What Hauerwas is saying here is that we cannot think of sex as somehow separate from the society in which we live. The problem (or, a problem) we Christians today have is ecclesiological. That is, many of us think of the church as a voluntary association of individuals who come together for their own spiritual benefit. That ecclesiology cannot possibly hope to compete with the Sexual Revolution, and with the economic forces that capitalize on it. Hauerwas:

How we order and form our lives sexually cannot be separated from the necessity of the church to chart an alternative to our culture’s dominant assumptions.

Hauerwas cites a book advocating “open marriage,” written by Nena and George O’Neill. He does not think much of the book; emphases below are mine:

Yet, ironically, the O’Neills’ account of “open marriage” requires a transformation of the self that makes intimate relationships impossible in or outside of marriage. Many conservative critics of proposals like “open marriage” tend to overlook this element, because all their attention is directed to the sexual implication – namely, that premarital and extramarital sex is not condemned. But that element has long been written into the very structure and nature of romanticism. What the “conservative” must recognize is that prior to the issue of whether premarital or extramarital sexual intercourse is wrong is the question of character: What kind of people do you want to encourage? Hidden in the question of “What ought we to do?” is always the prior question “What ought we to be?” The most disturbing thing about such proposals as the O’Neills’ is the kind of persons they wish us to be. On analysis, the person capable of open marriage turns out to be the self-interested individual presupposed and encouraged by our liberal political structure and our capitalist consumer economy.

More:

I am content at this point simply to suggest that the “romantic” assumption that sexual expression is a “private” matter in fact masks a profound commitment to the understanding of society and self sponsored by political liberalism. Thus, more and more, human relations are understood in contractual terms and the ideal self becomes the person capable of understanding everything and capable of being hurt by nothing.

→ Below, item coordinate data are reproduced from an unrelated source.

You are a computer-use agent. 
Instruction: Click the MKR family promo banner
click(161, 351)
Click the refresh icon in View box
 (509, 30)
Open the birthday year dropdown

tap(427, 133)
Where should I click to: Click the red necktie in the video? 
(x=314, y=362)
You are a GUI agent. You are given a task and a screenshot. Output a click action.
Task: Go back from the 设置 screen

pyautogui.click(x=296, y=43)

Read the whole essay. What I take from it is Hauerwas’s connecting sexual individualism with both capitalism and political liberalism. Under conditions of sexual individualism, sustaining marriage becomes very difficult — and a country that cannot sustain the fidelity that makes marriage possible is a country that will throw away its capacity for social solidarity.

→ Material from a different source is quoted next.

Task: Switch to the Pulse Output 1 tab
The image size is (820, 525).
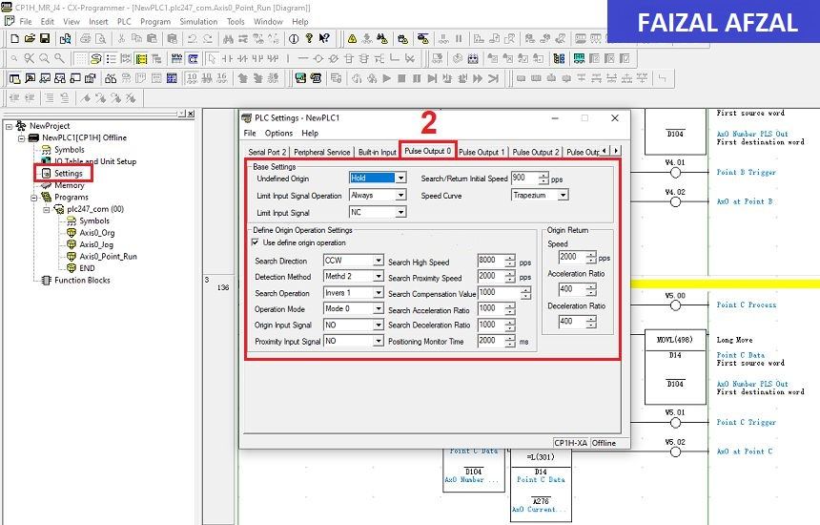Action: click(482, 152)
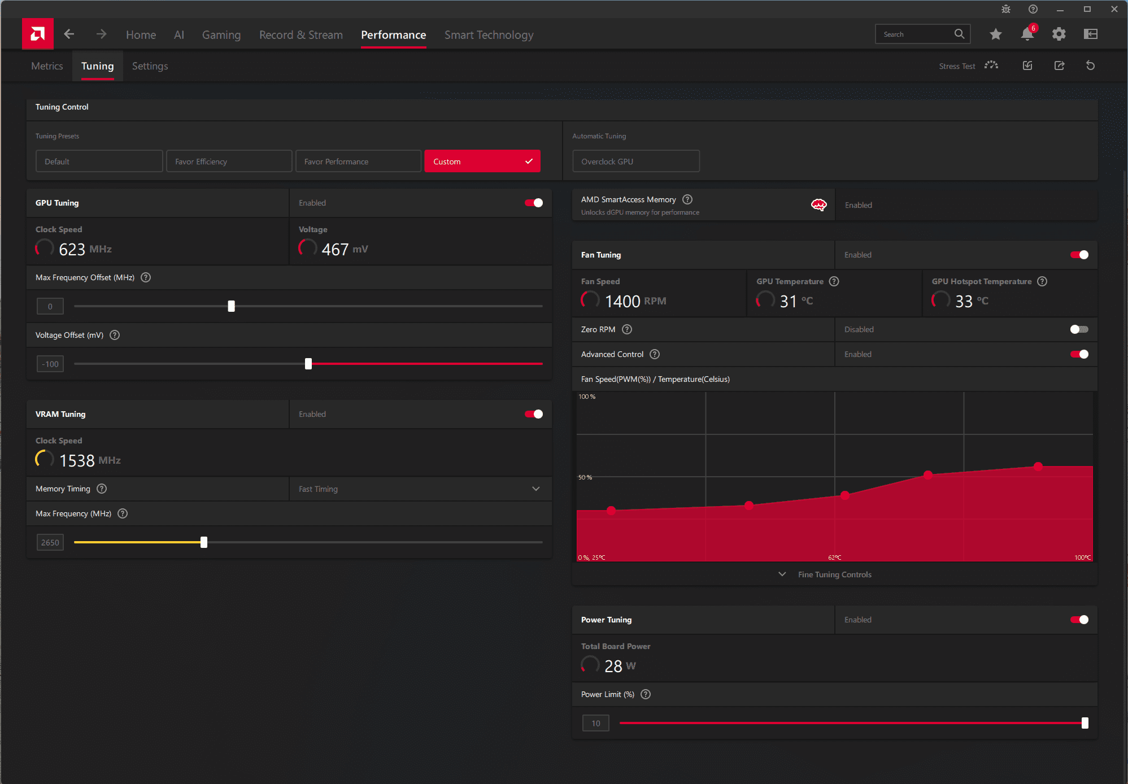
Task: Click the Overclock GPU button
Action: click(636, 161)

This is something important for Christians to think about as we prepare for the post-Christian era now upon us. We are not accustomed to pondering the connection between sexual mores and political values, as well as economic practices. But Hauerwas shows how they are related. The Church (= followers of Christ) is called to be a different society than the one in which we find ourselves embedded. If we are going to teach our children how to live by Christian sexual morality, we are going to have to teach them more comprehensively how different the City of God is from the City of Man, so to speak. It will be very difficult to teach our children to live by Christian sexual morality if we do not teach them how being a Christian requires them (us) to live by a different political and economic code within our society. We can’t catechize them one way about sex, and allow the broader culture to inculcate within them its values about how to regard ourselves as political and economic actors. Sexual individualism is the eroticization of political and economic liberalism. The post-Christian world understands this better than we Christians do.